Washington -- Citing 160-channel competition from Verizon Communications FiOS TV, Time Warner Cable is seeking total price deregulation in Manhattan from the Federal Communications Commission.
In 1992, Congress slapped price controls on cable operators until they could prove they faced “effective competition,” as that term is defined in federal law, within a specific community. Some, but not all, rate controls were lifted in March 1999.
With Verizon invading Manhattan and other densely populated New York City boroughs with its all-fiber FiOS TV service, Time Warner Cable said in a Sept. 17 filing at the FCC that the competitive test had been met and that the last vestiges of price controls had to be removed.
“Verizon's cable service meets all components of the [FCC's] [phone-company] effective competition test in the community of Manhattan,” Time Warner Cable said in a nine-page written filing, supplemented by 267 pages of exhibits.
The FCC notified the public Friday of Time Warner Cable's request.
According to Pali Research, Time Warner Cable has 600,000 video subscribers in Manhattan, serving 81% of households.
When phone companies seek deregulation, their petitions are deemed granted if not rejected by the FCC within fifteen months.
No such deadline hangs over the FCC when reviewing similar cable petitions; some cable operators have waited up to four years for the FCC to act.
If the FCC approved Time Warner Cable's petition, local regulators in Manhattan could not put a price ceiling on the rates charged for basic cable.

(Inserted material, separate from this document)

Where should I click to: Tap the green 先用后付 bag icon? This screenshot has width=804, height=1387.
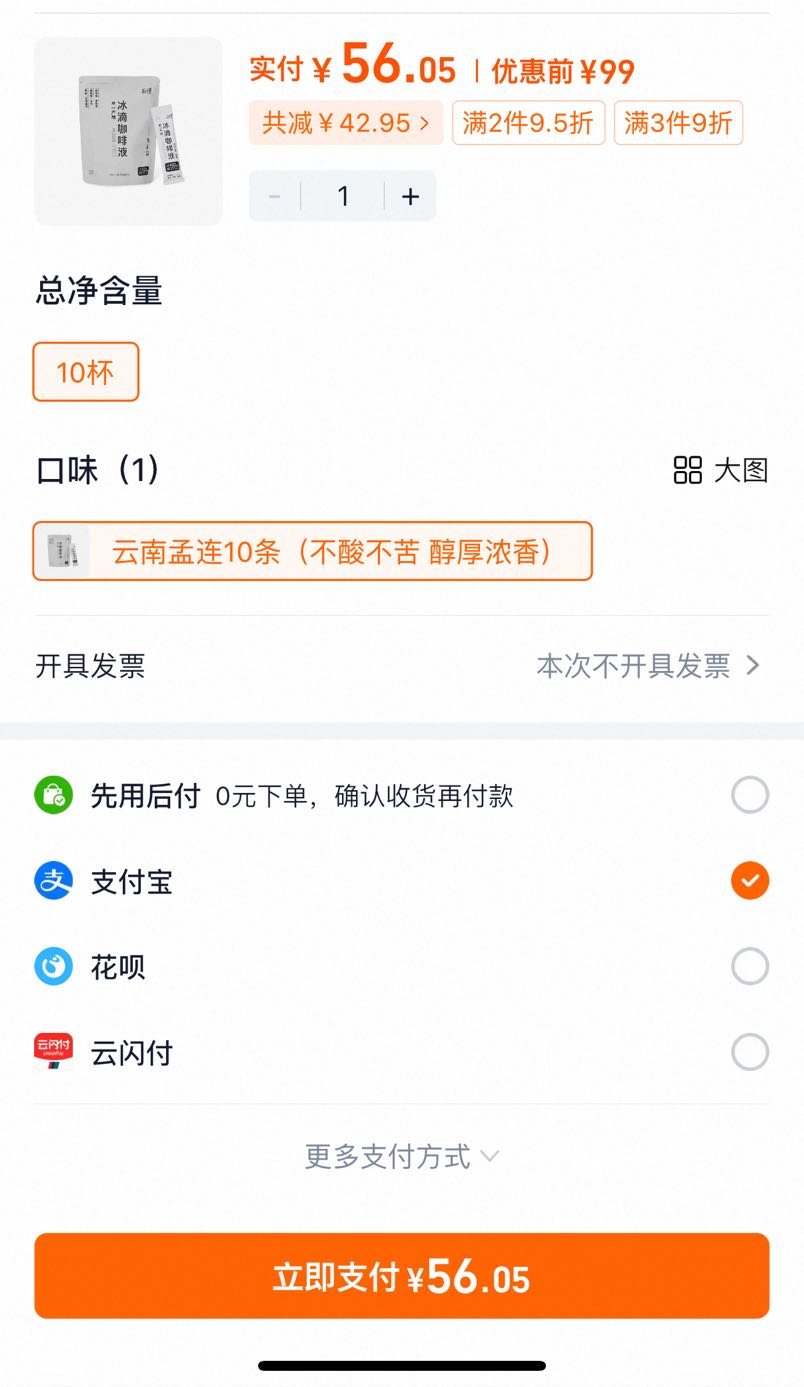pos(53,796)
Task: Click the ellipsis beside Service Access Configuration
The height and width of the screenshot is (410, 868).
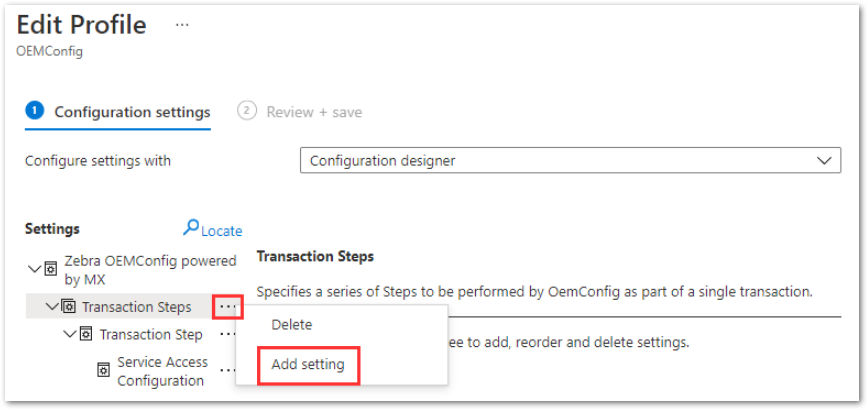Action: pos(228,370)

Basic cable is the introductory package that all subscribers must purchase by law before buying any other programming service from a cable operator. The basic tier must include local TV stations. Often local governments demand inclusion of public, governmental and educational channels.
If totally deregulated, Time Warner Cable would no longer be required by the FCC to offer a uniform rate structure, which would allow the company to experiment with new pricing and packaging options.
Time Warner Cable would also be liberated from the FCC's so-called tier-buy-through rule, which bars a cable operator from requiring the purchase of multiple programming packages before a customer may buy a premium service like HBO or pay-per-view event like boxing.
Cable operators may demonstrate that they face effective competition by proving that their pay-TV rivals combined serve more than 15% of households in a community, officially known as a "franchise area."
Many cable operators have been deregulated under this test based on satellite-TV competition alone.
In 1996, Congress modified the effective competition test when the pay-TV competitor is a phone company using its own wires to provide video programming. Under this test, no subscriber penetration requirement applies.
The FCC, however, requires the cable operator to demonstrate that the phone company is physically able to provide a comparable video service; doesn't face any technical or other impediments to offering service; and has potential subscribers who are reasonably aware of the new service.
Verizon obtained a cable franchise in Manhattan on May 27, 2008.
"According to this franchise, Verizon has already completed construction in a large portion of Manhattan, specifically passing 98% of all single-family homes and 57% of all multiple dwelling units," Time Warner Cable said.